PROVIDED RECORDS:
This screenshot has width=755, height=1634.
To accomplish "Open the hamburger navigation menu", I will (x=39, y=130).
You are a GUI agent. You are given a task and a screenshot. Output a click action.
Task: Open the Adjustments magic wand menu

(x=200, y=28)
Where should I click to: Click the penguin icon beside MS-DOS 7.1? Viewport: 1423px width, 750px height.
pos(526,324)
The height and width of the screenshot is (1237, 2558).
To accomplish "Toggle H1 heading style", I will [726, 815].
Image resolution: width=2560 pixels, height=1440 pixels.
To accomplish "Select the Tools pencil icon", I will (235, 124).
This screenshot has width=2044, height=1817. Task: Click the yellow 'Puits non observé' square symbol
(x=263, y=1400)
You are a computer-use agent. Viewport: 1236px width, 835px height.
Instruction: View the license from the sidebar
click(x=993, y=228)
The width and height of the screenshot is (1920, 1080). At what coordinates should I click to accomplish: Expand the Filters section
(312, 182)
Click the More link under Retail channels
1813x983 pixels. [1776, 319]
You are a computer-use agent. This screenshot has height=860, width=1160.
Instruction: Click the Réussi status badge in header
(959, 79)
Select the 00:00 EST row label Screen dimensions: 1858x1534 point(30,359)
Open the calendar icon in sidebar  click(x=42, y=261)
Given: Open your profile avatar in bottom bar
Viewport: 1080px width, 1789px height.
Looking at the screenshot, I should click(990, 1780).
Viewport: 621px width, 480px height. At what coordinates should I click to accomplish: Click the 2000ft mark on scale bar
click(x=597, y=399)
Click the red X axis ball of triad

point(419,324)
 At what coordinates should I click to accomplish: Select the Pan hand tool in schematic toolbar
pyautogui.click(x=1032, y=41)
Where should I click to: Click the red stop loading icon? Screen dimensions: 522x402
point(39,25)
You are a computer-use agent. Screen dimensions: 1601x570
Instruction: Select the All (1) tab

EXERCISE REQUIREMENTS:
Can you write out all of the items above again, switching every "Viewport" to "Window size" and leaving everything else unchanged?

IN RESPONSE:
This screenshot has width=755, height=1634.
To accomplish "Open the hamburger navigation menu", I will (x=39, y=130).
You are a GUI agent. You are given a task and a screenshot. Output a click action.
Task: Open the Adjustments magic wand menu

(x=200, y=28)
Where should I click to: Click the penguin icon beside MS-DOS 7.1? Window size: 1423px width, 750px height.
pos(526,324)
The height and width of the screenshot is (1237, 2558).
To accomplish "Toggle H1 heading style", I will [726, 815].
Image resolution: width=2560 pixels, height=1440 pixels.
To accomplish "Select the Tools pencil icon", I will (235, 124).
This screenshot has width=2044, height=1817. Task: Click the yellow 'Puits non observé' square symbol
(x=263, y=1400)
You are a computer-use agent. Window size: 1236px width, 835px height.
Instruction: View the license from the sidebar
click(x=993, y=228)
The width and height of the screenshot is (1920, 1080). At what coordinates should I click to accomplish: Expand the Filters section
(312, 182)
Click the More link under Retail channels
1813x983 pixels. [1776, 319]
You are a computer-use agent. This screenshot has height=860, width=1160.
Instruction: Click the Réussi status badge in header
(959, 79)
Select the 00:00 EST row label Screen dimensions: 1858x1534 point(30,359)
Open the calendar icon in sidebar  click(x=42, y=261)
Given: Open your profile avatar in bottom bar
Window size: 1080px width, 1789px height.
Looking at the screenshot, I should click(990, 1780).
Window size: 621px width, 480px height. At what coordinates should I click to accomplish: Click the 2000ft mark on scale bar
click(x=597, y=399)
Click the red X axis ball of triad

point(419,324)
 At what coordinates should I click to accomplish: Select the Pan hand tool in schematic toolbar
pyautogui.click(x=1032, y=41)
Where should I click to: Click the red stop loading icon? Screen dimensions: 522x402
point(39,25)
You are a computer-use agent. Screen dimensions: 1601x570
Instruction: Select the All (1) tab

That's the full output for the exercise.